[Items from a dataset]
● ● ● ● ●

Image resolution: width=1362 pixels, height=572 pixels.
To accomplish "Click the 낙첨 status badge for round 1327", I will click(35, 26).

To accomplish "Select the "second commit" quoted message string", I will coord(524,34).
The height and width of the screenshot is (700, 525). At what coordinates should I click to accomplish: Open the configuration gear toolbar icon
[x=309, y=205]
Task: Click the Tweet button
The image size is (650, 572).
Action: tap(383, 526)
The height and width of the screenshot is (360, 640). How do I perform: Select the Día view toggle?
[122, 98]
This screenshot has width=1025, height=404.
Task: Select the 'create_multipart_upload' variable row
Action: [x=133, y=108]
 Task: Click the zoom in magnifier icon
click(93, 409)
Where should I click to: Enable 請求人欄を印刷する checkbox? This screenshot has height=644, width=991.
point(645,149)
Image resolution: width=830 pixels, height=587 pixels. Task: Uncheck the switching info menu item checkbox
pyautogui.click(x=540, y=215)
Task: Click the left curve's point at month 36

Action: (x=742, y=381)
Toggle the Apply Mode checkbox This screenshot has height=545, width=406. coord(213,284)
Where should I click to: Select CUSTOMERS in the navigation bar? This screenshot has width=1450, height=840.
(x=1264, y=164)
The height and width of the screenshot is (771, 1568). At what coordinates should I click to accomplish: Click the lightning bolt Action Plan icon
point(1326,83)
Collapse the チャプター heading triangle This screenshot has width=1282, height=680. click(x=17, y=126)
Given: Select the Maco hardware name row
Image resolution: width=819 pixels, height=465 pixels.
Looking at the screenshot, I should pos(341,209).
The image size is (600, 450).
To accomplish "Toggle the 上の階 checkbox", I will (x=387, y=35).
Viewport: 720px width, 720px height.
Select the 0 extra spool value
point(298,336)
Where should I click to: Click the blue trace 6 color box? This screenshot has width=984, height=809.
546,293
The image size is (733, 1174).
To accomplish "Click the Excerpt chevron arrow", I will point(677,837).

● ● ● ● ●

* [WHAT IS EXPECTED]:
Write out every entry above exactly as given.

* [RESPONSE AREA]:
Image resolution: width=1362 pixels, height=572 pixels.
To accomplish "Click the 낙첨 status badge for round 1327", I will click(35, 26).

To accomplish "Select the "second commit" quoted message string", I will coord(524,34).
The height and width of the screenshot is (700, 525). At what coordinates should I click to accomplish: Open the configuration gear toolbar icon
[x=309, y=205]
Task: Click the Tweet button
The image size is (650, 572).
Action: tap(383, 526)
The height and width of the screenshot is (360, 640). How do I perform: Select the Día view toggle?
[122, 98]
This screenshot has width=1025, height=404.
Task: Select the 'create_multipart_upload' variable row
Action: [x=133, y=108]
 Task: Click the zoom in magnifier icon
click(93, 409)
Where should I click to: Enable 請求人欄を印刷する checkbox? This screenshot has height=644, width=991.
point(645,149)
Image resolution: width=830 pixels, height=587 pixels. Task: Uncheck the switching info menu item checkbox
pyautogui.click(x=540, y=215)
Task: Click the left curve's point at month 36

Action: (x=742, y=381)
Toggle the Apply Mode checkbox This screenshot has height=545, width=406. coord(213,284)
Where should I click to: Select CUSTOMERS in the navigation bar? This screenshot has width=1450, height=840.
(x=1264, y=164)
The height and width of the screenshot is (771, 1568). At what coordinates should I click to accomplish: Click the lightning bolt Action Plan icon
point(1326,83)
Collapse the チャプター heading triangle This screenshot has width=1282, height=680. click(x=17, y=126)
Given: Select the Maco hardware name row
Image resolution: width=819 pixels, height=465 pixels.
Looking at the screenshot, I should pos(341,209).
The image size is (600, 450).
To accomplish "Toggle the 上の階 checkbox", I will (x=387, y=35).
Viewport: 720px width, 720px height.
Select the 0 extra spool value
point(298,336)
Where should I click to: Click the blue trace 6 color box? This screenshot has width=984, height=809.
546,293
The image size is (733, 1174).
To accomplish "Click the Excerpt chevron arrow", I will point(677,837).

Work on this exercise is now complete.